◆ **Extract to read**:
=== Begin Enclosure ===
RE: ARIA 1.1: Deprecate @aria-grabbed and @aria-dropeffect

I understand the need for a native drag and drop solution, and I've read the spec starting at
http://www.w3.org/TR/html51/editing.html#dnd

Where it states:

"When using an input modality other than a pointing device, users would probably have to   explicitly indicate their intention to perform a drag-and-drop operation, stating what they wish   to drag and where they wish to drop it, respectively."

So this brings up a couple of questions for me.


1.       How does this translate to the Accessibility Tree, where the state of such element interactions can be interfaced properly by ATs?

2.       Doesn't this need sound remarkably similar to what aria-grabbed and aria-dropeffect actually do in the Accessibility Tree?

I would understand deprecating and removing these attributes if the native drag and drop interaction somehow was conveyed directly in the Accessibility Tree as described here, but the HTML5.1 spec appears to be saying this is up to the author, and what option will an author have to do this if these attributes are removed? The 'selection' model by itself isn't sufficient to meet this need.



From: Richard Schwerdtfeger [mailto:schwer@us.ibm.com]
Sent: Wednesday, September 16, 2015 10:44 AM
To: James Craig <jcraig@apple.com>
Cc: Bryan Garaventa <bryan.garaventa@ssbbartgroup.com>; Joanmarie Diggs <jdiggs@igalia.com>; lwatson@paciellogroup.com; WAI Protocols & Formats <public-pfwg@w3.org>
Subject: Re: ARIA 1.1: Deprecate @aria-grabbed and @aria-dropeffect


I am not convinced that HTML has enough there yet although I agree that a native solution would be far better and it needs to encompass SVG as well.

I think some strongly worded text, on the order of: "This ARIA feature is planned for removal in a future release when more robust alternatives are made available."
=== End Enclosure ===
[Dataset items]
=== Begin Enclosure ===
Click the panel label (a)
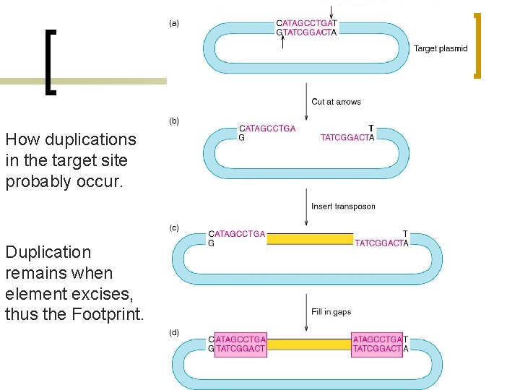point(174,23)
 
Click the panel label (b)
point(174,121)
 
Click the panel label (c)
point(174,228)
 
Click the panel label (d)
point(174,333)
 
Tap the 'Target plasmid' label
point(441,49)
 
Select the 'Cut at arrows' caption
point(336,102)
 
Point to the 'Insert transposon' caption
point(343,207)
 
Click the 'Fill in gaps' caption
point(332,312)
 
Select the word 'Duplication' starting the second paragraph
point(48,252)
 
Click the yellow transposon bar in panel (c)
point(310,238)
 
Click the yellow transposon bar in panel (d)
point(308,344)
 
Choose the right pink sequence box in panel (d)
point(377,344)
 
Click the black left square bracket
point(50,62)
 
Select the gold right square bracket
point(477,45)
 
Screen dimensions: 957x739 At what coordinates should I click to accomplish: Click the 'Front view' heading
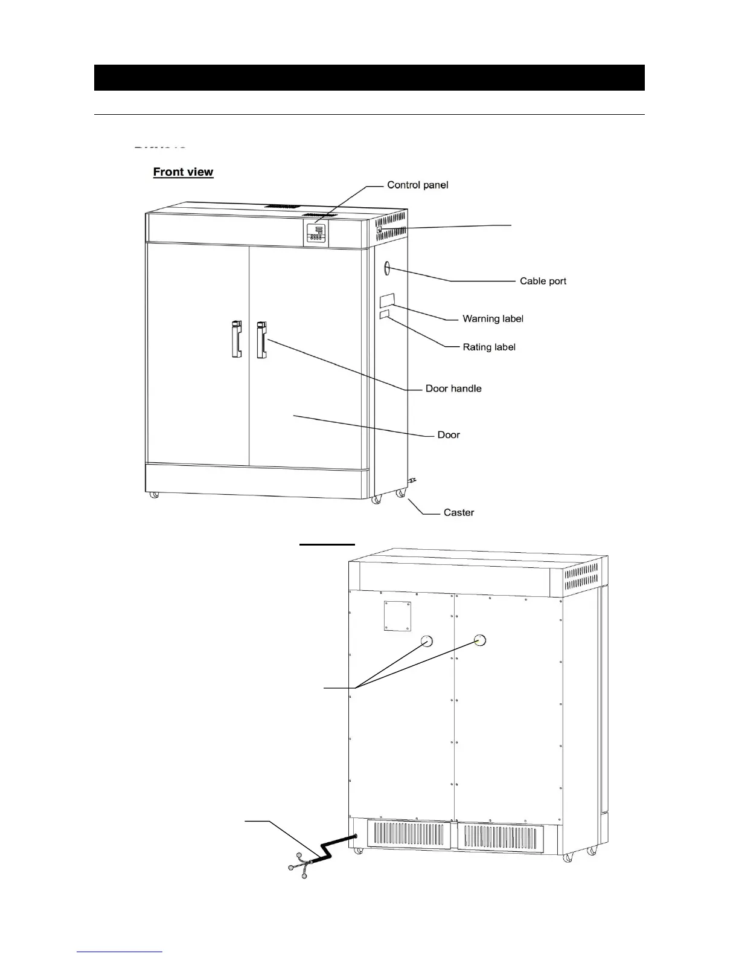pyautogui.click(x=183, y=172)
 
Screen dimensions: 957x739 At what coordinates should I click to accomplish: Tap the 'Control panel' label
pyautogui.click(x=417, y=185)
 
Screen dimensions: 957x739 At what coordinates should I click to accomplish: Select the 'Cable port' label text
pyautogui.click(x=543, y=281)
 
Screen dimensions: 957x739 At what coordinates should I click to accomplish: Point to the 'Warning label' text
pyautogui.click(x=493, y=318)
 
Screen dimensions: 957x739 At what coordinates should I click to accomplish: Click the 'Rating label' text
pyautogui.click(x=489, y=347)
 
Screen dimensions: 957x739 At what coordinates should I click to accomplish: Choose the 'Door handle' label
pyautogui.click(x=453, y=388)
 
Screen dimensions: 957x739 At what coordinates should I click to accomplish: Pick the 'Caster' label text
pyautogui.click(x=459, y=512)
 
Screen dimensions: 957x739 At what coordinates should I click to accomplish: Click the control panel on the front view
pyautogui.click(x=315, y=233)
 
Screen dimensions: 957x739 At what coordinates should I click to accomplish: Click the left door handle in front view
pyautogui.click(x=237, y=338)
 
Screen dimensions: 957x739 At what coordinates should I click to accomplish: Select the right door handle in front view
pyautogui.click(x=261, y=339)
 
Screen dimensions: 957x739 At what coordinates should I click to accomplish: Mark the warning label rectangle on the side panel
pyautogui.click(x=386, y=300)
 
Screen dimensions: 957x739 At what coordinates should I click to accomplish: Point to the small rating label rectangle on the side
pyautogui.click(x=384, y=315)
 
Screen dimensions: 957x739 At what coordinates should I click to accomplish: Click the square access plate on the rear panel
pyautogui.click(x=397, y=616)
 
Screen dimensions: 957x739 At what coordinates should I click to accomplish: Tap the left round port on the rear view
pyautogui.click(x=426, y=640)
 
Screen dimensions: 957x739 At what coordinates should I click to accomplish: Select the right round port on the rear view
pyautogui.click(x=480, y=640)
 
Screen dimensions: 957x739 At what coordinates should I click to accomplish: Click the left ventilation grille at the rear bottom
pyautogui.click(x=408, y=835)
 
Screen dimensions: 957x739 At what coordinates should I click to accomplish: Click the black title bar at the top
pyautogui.click(x=369, y=77)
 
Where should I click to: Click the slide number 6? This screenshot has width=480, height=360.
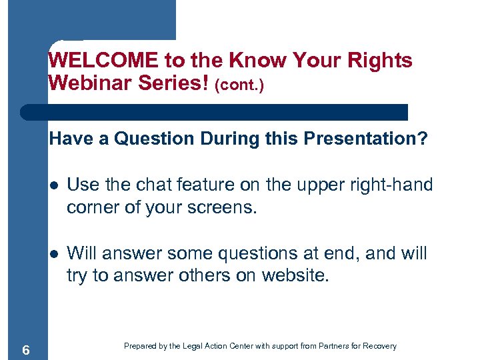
=== End Enclosure ===
◆ **Problem to work on**:
Continue the email exchange on deprecating aria-grabbed and aria-dropeffect from its final sentence. The records were taken from a separate source.

◆ **Output below**:
We have to make sure we have this alternative solution. When we pushed for the JavaScript and CSS restriction to be removed in WCAG 2.0 from WCAG 1 we had to prove that we could produce something that worked. I think that is only fair to end users.

Rich

Rich Schwerdtfeger

[Inactive hide details for James Craig ---09/15/2015 06:03:18 PM---On Sep 15, 2015, at 1:02 PM, Richard Schwerdtfeger <schwer@us]James Craig ---09/15/2015 06:03:18 PM---On Sep 15, 2015, at 1:02 PM, Richard Schwerdtfeger <schwer@us.ibm.com<mailto:schwer@us.ibm.com>> wrote: > We cannot bank on on

From: James Craig <jcraig@apple.com<mailto:jcraig@apple.com>>
To: Richard Schwerdtfeger/Austin/IBM@IBMUS
Cc: Bryan Garaventa <bryan.garaventa@ssbbartgroup.com<mailto:bryan.garaventa@ssbbartgroup.com>>, Joanmarie Diggs <jdiggs@igalia.com<mailto:jdiggs@igalia.com>>, "lwatson@paciellogroup.com<mailto:lwatson@paciellogroup.com>" <lwatson@paciellogroup.com<mailto:lwatson@paciellogroup.com>>, WAI Protocols & Formats <public-pfwg@w3.org<mailto:public-pfwg@w3.org>>
Date: 09/15/2015 06:03 PM
Subject: Re: ARIA 1.1: Deprecate @aria-grabbed and @aria-dropeffect

________________________________



On Sep 15, 2015, at 1:02 PM, Richard Schwerdtfeger <schwer@us.ibm.com<mailto:schwer@us.ibm.com>> wrote:

> We cannot bank on one Widget library doing this. jQueryUI only has 4% market share: http://www.perfectleads.com/marketshare/angular-js
>
> There is strong indication that its use is dropping.

jQuery was just an example because Bryan mentioned it. My comment was:

>> jQuery *and other well-maintained libraries* update to include the most performant native HTML features when they become available.

Certainly the fact that there are ~1000 JavaScript frameworks on the Web is evidence that a native implementation is more desirable than putting the onus on the framework developers.

I think there may be enough in the HTML 5.1 spec to make native HTML drag&drag accessible. I know that there is not enough in the ARIA spec to make drag&drop accessible on all platforms. We could let it limp along, or we could deprecate it. I think the responsible decision is to deprecate it and focus on the good parts of ARIA.